The 31 dicembre 1935, esattamente novant’anni fa, mentre l’Italia era impegnata nella complessa campagna d’Africa Orientale, il Regio Esercito diede vita a una nuova grande unità destinata a lasciare un segno profondo nella storia delle truppe alpine. Nasceva così la 5ª Divisione Alpina “Pusteria”, una formazione che, sebbene caratterizzata da una vita operativa relativamente breve, avrebbe scritto pagine di grande rilievo militare, distinguendosi per impiego, sacrificio e spirito di corpo.
Costituita in un momento cruciale per le Forze Armate italiane, la “Pusteria” fu concepita per operare in contesti estremi, dove la durezza del terreno e del clima richiedeva reparti addestrati, motivati e capaci di sostenere operazioni prolungate in condizioni proibitive. Una divisione che, fin dalla sua nascita, incarnò pienamente lo spirito alpino: resistenza, disciplina e senso del dovere.
La Divisione fu costituita ufficialmente il 31 dicembre 1935under the command of the Generale Luigi Negri Cesi, attingendo uomini ed esperienze dalle altre Divisioni Alpine e dai reparti di complemento appena mobilitati.
Fin dalla nascita, la “Pusteria” si configurò come una grande unità completa e operativa, composta da:
The Gruppo Artiglieria “Belluno”, già esistente, venne affiancato dal neocostituito Gruppo “Lanzo”, creato appositamente per la nuova Divisione. Le batterie vennero così inquadrate:
La “Pusteria” venne destinata fin da subito al teatro africano, partecipando alle operazioni della Campagna d’Etiopia. Gli Alpini operarono in condizioni estreme, ben lontane dall’ambiente montano per cui erano stati addestrati: caldo torrido, altipiani impervi, carenza d’acqua e lunghissime linee di rifornimento.
In quel contesto la Divisione fu impiegata nei duri combattimenti del Tigrai, di Amba Aradam, di Amba Alagi and of Mai Ceu, distinguendosi per disciplina, resistenza e spirito di corpo.
In queste operazioni dimostrò disciplina, resistenza e spirito di corpo, pagando però un tributo pesantissimo: 220 caduti, tra morti in combattimento e per malattia.
In aprile 1937 la Divisione rientrò in patria. Il 12 aprile sbarcò a Napoli e il giorno successivo sfilò a Roma, simbolo di un reparto che aveva assolto il proprio compito in uno dei teatri più difficili dell’epoca.
In maggio 1937, la Divisione venne riorganizzata:
Anche le batterie furono riassegnate:
In June 1940, con l’entrata in guerra dell’Italia, la Divisione venne schierata sul fronte occidentale, nella zona del Colle della Maddalena, come riserva strategica.
In dicembre 1940 fu trasferita sul fronte greco-albanese, dove operò duramente a fianco della Divisione “Julia”, subendo nuove perdite in un teatro aspro e logorante.
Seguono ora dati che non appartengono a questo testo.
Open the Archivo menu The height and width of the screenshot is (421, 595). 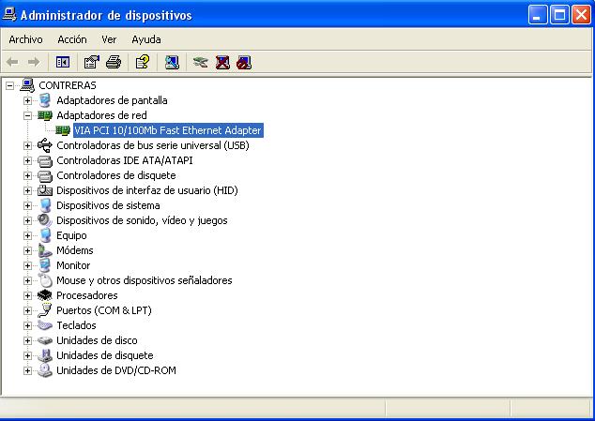tap(25, 39)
In luglio 1941 la “Pusteria” venne inviata in Montenegro, impegnata in operazioni di controguerriglia contro i partigiani. Un impiego difficile, segnato da combattimenti continui e da un logoramento costante degli uomini.
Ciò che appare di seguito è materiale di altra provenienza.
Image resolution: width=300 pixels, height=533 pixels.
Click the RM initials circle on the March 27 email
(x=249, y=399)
Rientrata in Italia nell’agosto 1942, venne successivamente trasferita nella Francia occupata, con compiti di presidio e controllo del territorio.
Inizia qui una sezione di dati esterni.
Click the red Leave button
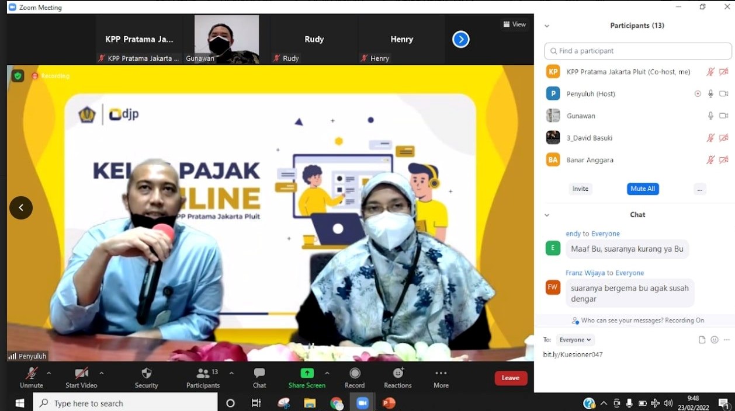The height and width of the screenshot is (411, 735). point(511,378)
All’inizio di settembre 1943, il comandante Gen. De Castiglioni fu richiamato a Roma e il comando passò temporaneamente al Gen. Emilio Magliano. L’armistizio colse la Divisione nell’area compresa tra Grenoble e Gap, con gran parte dei materiali e degli armamenti pesanti già predisposti sui convogli ferroviari per il rientro in Italia.
La reazione tedesca fu immediata: il Comando di Divisione and the11° Reggimento Alpini vennero catturati, mentre il 7° Alpini and the 5° Reggimento Artiglieria riuscirono in parte a sottrarsi alla cattura e a ripiegare verso il territorio nazionale. Molti alpini furono fatti prigionieri; altri, rientrati in patria attraverso percorsi difficili e spesso frammentati, si unirono ai primi nuclei della Resistenza sulle montagne piemontesi.
With the 8 September 1943 si concluse la storia della Divisione Alpina “Pusteria”, che non venne mai più ricostituita.